Sokka reached out to help her with one of the plates, and Zuko smacked his hand. Sokka scoffed, and tried to kick him under the table, but Zuko just pulled his foot back.
“Don’t touch,” Zuko said, “you’ll mess up her balance. Unless you want to wear our lunch.”
The waitress looked—surprised, and a little grateful, so maybe Zuko was right. Sokka put his hands up in surrender, and let her unload plate after plate in front of them.
Sokka should probably pour the tea, considering he was eating with the Fire Lord. He dragged the basket of curry puffs over, instead, and stuffed one into his mouth whole.
“Was that a ‘Lee from the teashop’ thing?” Sokka asked. Zuko wrinkled his nose at Sokka’s manners. “Be honest with me, have you ever dumped tea in some poor soul’s lap?”
“Would you like to be the first?” Zuko asked, and pushed his now-full teacup toward him. “Chew your food before you speak, you animal.”

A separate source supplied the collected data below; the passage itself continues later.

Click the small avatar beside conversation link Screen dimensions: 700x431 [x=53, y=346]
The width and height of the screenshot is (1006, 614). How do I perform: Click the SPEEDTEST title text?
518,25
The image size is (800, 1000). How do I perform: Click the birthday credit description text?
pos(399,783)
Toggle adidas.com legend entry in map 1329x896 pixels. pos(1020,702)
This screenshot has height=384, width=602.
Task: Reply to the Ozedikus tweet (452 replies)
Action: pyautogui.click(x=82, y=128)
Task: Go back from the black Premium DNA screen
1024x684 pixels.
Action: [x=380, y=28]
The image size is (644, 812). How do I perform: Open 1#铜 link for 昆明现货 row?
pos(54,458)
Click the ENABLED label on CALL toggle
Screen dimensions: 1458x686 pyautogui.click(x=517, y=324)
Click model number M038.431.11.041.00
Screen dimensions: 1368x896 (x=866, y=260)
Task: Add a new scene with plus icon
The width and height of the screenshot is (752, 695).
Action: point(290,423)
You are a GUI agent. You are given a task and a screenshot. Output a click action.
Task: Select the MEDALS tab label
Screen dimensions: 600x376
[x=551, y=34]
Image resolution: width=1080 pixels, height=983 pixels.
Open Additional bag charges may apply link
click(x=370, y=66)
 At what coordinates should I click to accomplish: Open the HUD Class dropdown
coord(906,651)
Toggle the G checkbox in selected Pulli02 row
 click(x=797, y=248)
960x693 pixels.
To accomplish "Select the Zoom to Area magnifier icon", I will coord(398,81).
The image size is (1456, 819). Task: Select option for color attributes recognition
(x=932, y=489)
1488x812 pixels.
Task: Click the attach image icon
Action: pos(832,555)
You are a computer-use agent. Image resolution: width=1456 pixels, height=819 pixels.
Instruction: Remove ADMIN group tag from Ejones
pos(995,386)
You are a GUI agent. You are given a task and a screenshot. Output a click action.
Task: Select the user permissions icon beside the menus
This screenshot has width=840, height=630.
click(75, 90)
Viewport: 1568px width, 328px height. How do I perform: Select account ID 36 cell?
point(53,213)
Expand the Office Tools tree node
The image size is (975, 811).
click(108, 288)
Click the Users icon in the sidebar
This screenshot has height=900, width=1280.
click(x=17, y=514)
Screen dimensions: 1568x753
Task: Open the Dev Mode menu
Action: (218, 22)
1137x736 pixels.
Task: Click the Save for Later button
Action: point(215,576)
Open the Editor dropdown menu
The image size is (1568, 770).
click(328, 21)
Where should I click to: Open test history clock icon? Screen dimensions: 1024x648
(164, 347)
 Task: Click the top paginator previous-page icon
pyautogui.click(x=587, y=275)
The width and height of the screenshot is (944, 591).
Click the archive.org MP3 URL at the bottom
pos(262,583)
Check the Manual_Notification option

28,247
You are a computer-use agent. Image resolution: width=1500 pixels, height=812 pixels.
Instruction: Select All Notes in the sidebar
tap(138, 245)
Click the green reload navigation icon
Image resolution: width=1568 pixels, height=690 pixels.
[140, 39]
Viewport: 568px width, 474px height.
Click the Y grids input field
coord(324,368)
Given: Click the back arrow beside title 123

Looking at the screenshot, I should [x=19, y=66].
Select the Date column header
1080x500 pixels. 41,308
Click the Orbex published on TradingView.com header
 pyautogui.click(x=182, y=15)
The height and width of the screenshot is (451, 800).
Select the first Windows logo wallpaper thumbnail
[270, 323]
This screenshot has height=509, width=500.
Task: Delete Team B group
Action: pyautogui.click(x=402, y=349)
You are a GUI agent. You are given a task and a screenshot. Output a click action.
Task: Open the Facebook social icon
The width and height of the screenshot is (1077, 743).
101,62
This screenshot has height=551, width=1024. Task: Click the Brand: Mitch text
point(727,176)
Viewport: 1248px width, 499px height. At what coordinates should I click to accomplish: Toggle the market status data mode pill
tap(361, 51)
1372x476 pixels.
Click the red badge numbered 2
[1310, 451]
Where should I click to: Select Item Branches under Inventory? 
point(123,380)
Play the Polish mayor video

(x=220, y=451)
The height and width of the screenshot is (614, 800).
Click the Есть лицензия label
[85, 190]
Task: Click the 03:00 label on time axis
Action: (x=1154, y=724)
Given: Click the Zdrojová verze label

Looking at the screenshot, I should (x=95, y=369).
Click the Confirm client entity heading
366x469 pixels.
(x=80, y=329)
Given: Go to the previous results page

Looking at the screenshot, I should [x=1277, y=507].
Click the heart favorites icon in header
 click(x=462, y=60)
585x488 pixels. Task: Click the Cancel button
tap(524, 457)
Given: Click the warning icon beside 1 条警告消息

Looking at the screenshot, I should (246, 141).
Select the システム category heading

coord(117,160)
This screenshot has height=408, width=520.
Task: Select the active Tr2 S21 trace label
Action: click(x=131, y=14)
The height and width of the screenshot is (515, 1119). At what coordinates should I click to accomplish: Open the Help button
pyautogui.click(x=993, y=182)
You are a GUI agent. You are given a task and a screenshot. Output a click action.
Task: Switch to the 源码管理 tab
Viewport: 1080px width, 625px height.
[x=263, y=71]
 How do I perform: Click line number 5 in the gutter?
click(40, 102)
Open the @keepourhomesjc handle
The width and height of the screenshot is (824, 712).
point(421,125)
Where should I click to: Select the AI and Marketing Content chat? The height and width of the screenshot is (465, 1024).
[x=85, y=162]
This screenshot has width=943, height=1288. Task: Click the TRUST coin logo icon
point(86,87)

“My boyfriend loves me despite my flaws,” Sokka said, after dutifully washing the next bite down with tea. Zuko rolled his eyes, but he wasn’t… completely terrible at acting, when he smiled at him, or when he pulled out the plates to start dividing food, and put the best-looking pieces onto the plate he handed to Sokka. Or maybe it was just easy, to make a fondness for friends look like plain old romantic fondness.
Sokka took another sip of tea.
“So, how long have we been together?” Sokka asked. “It has to have started before I got the letter.”
“A few months?” Zuko asked. “We can say we’re not… sure? It happened gradually?”
Sokka shrugged.
“The fewer details the better, anyway,” he agreed.
“How about: you missed a meeting, and I asked you out when I brought your dinner to your room?” Zuko suggested. Sokka let out an exaggerated sigh.
“That’s so boring,” Sokka said. He sighed again. “But I guess we should pick something easy to remember. Okay. We’ve been dating a few months. You asked me out in the most boring way possible. You think I’m the most handsome man you’ve ever met.” He ticked each item off on his fingers.
Zuko nodded, very earnestly, and Sokka couldn’t help but laugh.
“Bring that energy to the rest of your terrible lying, and maybe we can pull this off,” Sokka laughed.
“I’m not a terrible liar,” Zuko lied.
Sokka reached mournfully across the table and gave his hand a grave pat. “It’s okay, Zuko, not everyone is cut out for quick thinking—”
“Okay, Wang Fire—”
“—and genius improv like I am,” Sokka said, ignoring him. “Honestly, you’re an open book. I don’t think you could hide your feelings from anyone.”
“Unless they were an idiot,” Zuko said. Sokka pulled the condiment tray closer, so he could spoon pickled vegetables onto his rice with one hand, the other still patting Zuko’s in reassurance.
“Unless they were an idiot,” Sokka agreed, and for some reason that made Zuko smile. “But we’ll practice!”
They’d have a few weeks to get ready. Zuko could practice his lies-by-omission. Sokka was already incredible at it, so he could help Zuko there. Then, Sokka would have to get him ready to talk to his dad and Chief Arnook, just in case they wanted to vet him.
Between that, and doing their actual duties to prepare for the harvest festival, they were going to have a pretty full couple of weeks. At least people would see them spending a lot of time together.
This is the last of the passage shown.